EGT : Je me rappelle à une période tumultueuse de la vie de la presse, un confrère nous faisait savoir que nous autres n’avions rien à craindre parce que nous ne parlons que de femmes dans notre média. J’ai souri. Il a peut-être raison, mais en réalité, il y a des sujets que nous touchons qui fâchent bien du monde. La liberté d’expression n’est pas seulement mise en mal par les politiques. Il y a des personnes qui pour une raison ou une autre ne souhaitent pas qu’on aborde certains sujets. D’autres vont jusqu’à nous dire parfois que nous sommes en train de révolter les femmes, d’inciter les femmes à être au-dessus de leur époux… Des situations qui parfois nous font réfléchir plusieurs fois avant d’aborder certaines thématiques.
JS : Quels sont vos succès depuis que le média est né ? Votre projection dans l'avenir ?
EGT : En trois ans de parcours, nous avons eu deux distinctions. En 2021, nous avons reçu le prix spécial encouragement au journalisme féminin ; prix décerné par l’État togolais, l'Union européenne, les ambassades de France, d’Allemagne et des USA au Togo. Le dernier, en 2023, c’est le 1er prix du concours sur les Violences Basées sur le Genre de Care International Bénin/Togo. Des succès qui nous réconfortent dans notre travail et nous poussent à faire mieux.

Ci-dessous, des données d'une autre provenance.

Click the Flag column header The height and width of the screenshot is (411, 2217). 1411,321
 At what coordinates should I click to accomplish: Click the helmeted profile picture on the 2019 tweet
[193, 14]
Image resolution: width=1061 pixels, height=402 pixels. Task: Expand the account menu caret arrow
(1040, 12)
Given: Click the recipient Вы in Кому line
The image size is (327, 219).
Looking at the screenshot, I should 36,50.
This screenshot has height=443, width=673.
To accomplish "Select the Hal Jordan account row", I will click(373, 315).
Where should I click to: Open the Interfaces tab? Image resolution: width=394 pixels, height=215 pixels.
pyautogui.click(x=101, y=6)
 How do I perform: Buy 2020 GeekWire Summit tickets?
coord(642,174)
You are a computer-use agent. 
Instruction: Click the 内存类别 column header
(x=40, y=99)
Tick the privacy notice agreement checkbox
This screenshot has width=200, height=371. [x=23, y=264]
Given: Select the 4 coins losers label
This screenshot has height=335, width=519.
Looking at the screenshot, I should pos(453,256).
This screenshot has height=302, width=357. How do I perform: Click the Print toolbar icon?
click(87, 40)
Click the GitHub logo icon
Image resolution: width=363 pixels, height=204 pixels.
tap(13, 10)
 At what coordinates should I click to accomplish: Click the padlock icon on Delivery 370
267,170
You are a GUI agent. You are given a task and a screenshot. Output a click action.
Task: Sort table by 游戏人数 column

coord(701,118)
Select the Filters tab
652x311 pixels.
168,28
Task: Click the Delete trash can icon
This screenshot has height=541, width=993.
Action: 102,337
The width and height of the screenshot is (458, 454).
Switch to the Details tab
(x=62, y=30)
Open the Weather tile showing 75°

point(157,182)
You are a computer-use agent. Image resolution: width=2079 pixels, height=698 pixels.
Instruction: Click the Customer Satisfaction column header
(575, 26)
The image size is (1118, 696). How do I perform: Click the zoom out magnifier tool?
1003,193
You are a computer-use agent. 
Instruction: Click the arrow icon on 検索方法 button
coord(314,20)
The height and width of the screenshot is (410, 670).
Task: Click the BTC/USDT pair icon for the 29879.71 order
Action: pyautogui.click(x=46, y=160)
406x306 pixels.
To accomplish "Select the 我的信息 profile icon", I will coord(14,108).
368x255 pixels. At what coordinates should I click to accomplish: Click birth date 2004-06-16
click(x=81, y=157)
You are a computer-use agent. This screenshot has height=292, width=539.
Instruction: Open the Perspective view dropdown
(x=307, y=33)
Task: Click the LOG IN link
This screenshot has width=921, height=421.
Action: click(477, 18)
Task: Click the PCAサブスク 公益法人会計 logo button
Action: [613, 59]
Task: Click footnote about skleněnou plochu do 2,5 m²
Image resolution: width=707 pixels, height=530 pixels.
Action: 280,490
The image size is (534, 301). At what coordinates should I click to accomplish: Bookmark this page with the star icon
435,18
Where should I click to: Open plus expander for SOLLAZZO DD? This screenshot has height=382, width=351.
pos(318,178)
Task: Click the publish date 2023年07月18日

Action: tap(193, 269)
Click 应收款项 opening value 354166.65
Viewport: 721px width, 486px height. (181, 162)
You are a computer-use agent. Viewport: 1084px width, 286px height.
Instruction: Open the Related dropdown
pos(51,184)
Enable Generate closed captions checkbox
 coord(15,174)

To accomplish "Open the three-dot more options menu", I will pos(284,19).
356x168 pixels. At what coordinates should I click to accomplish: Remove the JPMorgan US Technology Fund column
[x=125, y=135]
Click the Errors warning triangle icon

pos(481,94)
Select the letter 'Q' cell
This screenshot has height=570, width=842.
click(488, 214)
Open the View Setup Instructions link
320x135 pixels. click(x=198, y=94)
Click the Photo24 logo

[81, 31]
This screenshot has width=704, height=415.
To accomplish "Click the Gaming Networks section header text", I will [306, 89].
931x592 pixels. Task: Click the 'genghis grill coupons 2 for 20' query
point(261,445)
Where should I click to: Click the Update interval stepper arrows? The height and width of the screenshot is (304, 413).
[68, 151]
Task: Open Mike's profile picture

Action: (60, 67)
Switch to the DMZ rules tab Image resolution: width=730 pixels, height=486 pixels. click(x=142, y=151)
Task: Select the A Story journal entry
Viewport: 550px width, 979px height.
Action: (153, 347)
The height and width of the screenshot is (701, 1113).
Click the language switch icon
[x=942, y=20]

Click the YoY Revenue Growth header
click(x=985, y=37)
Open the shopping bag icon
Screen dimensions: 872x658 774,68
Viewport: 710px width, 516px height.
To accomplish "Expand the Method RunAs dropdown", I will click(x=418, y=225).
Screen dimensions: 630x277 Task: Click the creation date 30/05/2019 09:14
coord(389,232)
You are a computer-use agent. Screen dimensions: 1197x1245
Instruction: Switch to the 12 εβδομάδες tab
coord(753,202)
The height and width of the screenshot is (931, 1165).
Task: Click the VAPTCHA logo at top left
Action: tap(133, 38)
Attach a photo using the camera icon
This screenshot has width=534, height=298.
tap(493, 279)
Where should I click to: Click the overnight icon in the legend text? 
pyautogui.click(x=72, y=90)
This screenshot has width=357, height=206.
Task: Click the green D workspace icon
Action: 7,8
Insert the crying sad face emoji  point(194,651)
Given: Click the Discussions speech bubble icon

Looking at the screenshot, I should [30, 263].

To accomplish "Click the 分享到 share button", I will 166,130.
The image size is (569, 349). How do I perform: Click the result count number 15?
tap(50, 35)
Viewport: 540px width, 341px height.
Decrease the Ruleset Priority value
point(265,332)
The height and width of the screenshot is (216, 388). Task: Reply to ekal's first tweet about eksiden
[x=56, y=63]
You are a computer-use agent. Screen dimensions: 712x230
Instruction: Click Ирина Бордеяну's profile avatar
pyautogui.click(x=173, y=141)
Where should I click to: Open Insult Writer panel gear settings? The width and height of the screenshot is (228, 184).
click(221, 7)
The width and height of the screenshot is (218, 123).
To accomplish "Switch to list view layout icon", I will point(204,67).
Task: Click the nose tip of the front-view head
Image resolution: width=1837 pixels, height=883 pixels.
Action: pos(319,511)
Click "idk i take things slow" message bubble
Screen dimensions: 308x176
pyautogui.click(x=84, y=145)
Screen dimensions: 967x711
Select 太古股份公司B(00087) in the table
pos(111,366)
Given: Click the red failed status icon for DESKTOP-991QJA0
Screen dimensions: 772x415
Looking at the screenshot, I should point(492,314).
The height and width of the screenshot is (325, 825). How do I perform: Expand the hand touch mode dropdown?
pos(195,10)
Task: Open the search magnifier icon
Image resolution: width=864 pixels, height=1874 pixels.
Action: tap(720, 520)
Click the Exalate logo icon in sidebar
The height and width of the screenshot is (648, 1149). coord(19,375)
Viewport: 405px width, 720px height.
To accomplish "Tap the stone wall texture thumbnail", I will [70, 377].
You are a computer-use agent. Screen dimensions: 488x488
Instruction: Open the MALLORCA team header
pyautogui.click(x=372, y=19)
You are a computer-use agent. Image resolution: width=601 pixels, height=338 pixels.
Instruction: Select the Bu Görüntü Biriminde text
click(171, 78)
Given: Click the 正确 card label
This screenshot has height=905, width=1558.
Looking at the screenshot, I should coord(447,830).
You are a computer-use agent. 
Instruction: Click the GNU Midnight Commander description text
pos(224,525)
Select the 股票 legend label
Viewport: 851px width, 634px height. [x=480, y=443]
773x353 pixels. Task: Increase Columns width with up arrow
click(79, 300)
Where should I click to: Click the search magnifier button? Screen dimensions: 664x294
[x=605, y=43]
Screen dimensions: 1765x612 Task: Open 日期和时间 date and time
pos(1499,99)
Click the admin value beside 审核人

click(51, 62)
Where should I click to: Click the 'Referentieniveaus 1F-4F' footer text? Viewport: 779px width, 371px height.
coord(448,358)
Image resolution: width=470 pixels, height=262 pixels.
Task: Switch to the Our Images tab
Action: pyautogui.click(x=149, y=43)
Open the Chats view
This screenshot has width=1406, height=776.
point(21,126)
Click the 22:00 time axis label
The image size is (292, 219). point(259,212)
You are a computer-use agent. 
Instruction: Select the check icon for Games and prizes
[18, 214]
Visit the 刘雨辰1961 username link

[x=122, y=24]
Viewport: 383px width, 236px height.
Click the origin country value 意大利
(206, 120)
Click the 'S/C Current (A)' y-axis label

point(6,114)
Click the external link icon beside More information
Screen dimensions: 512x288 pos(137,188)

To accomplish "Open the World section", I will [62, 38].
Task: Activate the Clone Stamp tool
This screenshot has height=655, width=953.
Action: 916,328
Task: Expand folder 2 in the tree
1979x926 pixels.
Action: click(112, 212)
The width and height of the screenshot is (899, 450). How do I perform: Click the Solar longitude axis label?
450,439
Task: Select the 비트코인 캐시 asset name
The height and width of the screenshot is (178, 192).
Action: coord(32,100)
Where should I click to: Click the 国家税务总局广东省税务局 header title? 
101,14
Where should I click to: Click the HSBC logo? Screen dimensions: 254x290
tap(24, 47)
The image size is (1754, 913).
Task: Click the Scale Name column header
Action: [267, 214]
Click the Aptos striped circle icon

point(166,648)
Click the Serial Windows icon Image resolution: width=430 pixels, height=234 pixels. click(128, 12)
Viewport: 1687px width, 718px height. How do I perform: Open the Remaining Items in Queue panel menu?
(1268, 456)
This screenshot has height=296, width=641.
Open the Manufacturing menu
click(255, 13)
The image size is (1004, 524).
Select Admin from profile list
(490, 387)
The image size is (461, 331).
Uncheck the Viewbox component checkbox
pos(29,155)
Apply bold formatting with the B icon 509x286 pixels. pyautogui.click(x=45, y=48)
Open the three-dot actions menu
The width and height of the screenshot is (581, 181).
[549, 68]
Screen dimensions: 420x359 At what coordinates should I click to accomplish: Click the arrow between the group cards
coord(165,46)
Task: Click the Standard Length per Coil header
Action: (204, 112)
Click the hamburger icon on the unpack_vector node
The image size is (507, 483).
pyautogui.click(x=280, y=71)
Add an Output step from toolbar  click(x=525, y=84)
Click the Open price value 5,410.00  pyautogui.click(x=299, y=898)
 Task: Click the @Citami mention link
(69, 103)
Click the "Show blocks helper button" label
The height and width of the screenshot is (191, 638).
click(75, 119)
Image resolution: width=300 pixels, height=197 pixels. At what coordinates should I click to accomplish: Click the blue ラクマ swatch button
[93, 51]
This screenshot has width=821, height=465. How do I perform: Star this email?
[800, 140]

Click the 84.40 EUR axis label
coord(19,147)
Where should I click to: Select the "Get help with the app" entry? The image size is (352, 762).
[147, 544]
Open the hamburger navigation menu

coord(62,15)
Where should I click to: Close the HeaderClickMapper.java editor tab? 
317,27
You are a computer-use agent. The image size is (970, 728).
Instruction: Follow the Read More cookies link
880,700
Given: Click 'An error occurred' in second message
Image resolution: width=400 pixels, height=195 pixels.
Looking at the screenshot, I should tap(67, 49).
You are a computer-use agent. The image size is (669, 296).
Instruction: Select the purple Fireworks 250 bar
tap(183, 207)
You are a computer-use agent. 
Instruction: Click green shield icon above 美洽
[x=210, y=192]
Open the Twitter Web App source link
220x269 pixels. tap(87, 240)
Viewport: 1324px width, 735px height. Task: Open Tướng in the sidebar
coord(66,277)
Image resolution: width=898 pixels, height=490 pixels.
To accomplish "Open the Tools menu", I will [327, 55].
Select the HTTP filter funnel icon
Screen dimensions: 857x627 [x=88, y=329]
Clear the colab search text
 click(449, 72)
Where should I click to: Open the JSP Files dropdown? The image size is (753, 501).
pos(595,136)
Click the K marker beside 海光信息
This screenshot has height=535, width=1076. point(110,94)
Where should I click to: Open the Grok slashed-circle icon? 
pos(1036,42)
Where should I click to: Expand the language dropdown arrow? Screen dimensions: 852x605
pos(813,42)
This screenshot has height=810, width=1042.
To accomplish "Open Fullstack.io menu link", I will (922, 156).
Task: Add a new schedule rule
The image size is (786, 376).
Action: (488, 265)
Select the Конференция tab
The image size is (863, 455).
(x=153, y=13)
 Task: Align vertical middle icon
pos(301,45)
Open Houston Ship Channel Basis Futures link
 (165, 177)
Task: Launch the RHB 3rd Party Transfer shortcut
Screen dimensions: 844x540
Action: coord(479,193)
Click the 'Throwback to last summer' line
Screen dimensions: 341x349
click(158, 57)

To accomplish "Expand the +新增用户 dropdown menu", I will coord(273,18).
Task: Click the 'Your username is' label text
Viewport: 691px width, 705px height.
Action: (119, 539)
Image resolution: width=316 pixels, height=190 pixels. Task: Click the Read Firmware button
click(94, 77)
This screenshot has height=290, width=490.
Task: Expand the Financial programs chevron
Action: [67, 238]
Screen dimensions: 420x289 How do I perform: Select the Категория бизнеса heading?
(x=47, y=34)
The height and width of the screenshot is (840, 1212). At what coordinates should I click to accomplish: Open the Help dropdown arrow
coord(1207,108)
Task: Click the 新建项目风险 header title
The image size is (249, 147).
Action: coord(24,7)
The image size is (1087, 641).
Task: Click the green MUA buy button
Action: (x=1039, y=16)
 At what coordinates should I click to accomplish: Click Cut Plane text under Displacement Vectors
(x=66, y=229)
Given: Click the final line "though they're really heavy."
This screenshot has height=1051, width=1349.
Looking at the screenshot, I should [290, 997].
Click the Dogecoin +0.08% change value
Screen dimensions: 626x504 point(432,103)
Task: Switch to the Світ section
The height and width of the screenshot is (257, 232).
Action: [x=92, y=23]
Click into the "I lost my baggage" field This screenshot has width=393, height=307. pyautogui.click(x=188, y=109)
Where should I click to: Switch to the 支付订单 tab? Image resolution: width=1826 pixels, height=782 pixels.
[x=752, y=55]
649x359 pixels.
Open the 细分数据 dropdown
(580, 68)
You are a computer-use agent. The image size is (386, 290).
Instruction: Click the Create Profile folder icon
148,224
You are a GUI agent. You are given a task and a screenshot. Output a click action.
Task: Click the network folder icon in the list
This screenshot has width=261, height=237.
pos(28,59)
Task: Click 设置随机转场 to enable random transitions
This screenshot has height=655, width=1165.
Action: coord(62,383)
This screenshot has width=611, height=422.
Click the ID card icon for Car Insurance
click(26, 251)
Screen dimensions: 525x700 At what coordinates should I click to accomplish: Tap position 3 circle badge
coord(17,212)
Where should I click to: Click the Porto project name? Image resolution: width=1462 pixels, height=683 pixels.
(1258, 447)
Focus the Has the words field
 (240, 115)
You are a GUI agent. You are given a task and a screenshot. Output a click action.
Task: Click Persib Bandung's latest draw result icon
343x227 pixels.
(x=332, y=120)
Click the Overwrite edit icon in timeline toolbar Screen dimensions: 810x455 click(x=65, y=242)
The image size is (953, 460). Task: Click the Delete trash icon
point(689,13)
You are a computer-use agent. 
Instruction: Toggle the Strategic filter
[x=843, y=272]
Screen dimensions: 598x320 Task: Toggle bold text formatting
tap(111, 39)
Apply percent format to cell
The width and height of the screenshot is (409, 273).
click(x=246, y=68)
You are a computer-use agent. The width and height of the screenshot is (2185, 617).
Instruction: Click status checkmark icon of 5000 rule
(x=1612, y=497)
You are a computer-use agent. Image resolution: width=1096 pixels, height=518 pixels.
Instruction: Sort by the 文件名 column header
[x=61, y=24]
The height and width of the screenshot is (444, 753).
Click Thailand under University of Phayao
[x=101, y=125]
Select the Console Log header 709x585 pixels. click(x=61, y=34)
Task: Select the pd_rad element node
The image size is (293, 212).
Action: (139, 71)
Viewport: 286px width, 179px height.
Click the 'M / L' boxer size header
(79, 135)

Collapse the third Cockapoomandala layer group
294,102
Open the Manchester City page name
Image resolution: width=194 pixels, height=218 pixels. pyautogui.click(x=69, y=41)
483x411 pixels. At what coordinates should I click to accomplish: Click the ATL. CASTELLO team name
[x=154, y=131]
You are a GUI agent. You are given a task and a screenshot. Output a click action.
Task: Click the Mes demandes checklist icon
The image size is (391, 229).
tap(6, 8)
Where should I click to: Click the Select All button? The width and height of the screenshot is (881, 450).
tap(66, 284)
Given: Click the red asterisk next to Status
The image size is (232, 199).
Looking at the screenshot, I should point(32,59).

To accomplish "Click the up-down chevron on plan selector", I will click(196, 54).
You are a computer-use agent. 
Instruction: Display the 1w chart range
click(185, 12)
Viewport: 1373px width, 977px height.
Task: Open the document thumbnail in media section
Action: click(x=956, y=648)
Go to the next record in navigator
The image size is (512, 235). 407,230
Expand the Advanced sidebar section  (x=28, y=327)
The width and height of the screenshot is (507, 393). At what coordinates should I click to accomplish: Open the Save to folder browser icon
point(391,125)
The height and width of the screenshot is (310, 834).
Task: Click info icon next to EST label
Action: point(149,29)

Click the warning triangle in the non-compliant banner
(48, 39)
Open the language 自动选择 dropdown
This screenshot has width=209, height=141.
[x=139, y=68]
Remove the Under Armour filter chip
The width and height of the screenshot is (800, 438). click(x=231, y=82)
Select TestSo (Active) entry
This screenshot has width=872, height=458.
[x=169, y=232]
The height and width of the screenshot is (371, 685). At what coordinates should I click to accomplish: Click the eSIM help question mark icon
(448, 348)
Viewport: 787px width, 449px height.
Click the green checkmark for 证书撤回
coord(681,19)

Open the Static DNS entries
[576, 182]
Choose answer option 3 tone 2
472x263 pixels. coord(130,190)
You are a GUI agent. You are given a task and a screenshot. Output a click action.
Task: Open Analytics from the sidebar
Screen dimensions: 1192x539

Nous avons l’année dernière lancé un projet dénommé “Femmes En Ecojogging“. L’initiative nous a permis d’aller vers les femmes commerçantes qui n’ont forcément pas accès à internet pour nous lire. ‘Femmes En Ecojogging’ permet donc aux femmes de pratiquer une activité sportive tout en ramassant les déchets de sachets plastiques. Nous avons sillonné quatre communes : Golfe 1, située à Lomé (capitale du Togo); Kozah 1, située dans la ville de Kara (423 km au nord de Lomé), Tone 1, située dans la ville de Dapaong ( 650 km au nord de Lomé) et Bas-mono 1 sise dans la ville d’Afagnan (80 km à l'est de Lomé). Le projet continue encore cette année. Nous continuerons avec nos différentes productions et couvrirons plus de pays de la sous-région.
Avec presque quatre années d'existence, le magazine témoigne de son succès et de son engagement à présenter un autre visage de la femme africaine dans un contexte médiatique peu favorable. En effet, selon le classement de Reporters sans frontières (RSF) en 2023, le Togo se place au 70ème rang sur 180 pays en matière de liberté de presse. De plus, de nombreux journalistes continuent de faire face à des arrestations suite à leurs articles qui déplaisent aux personnes proches du pouvoir.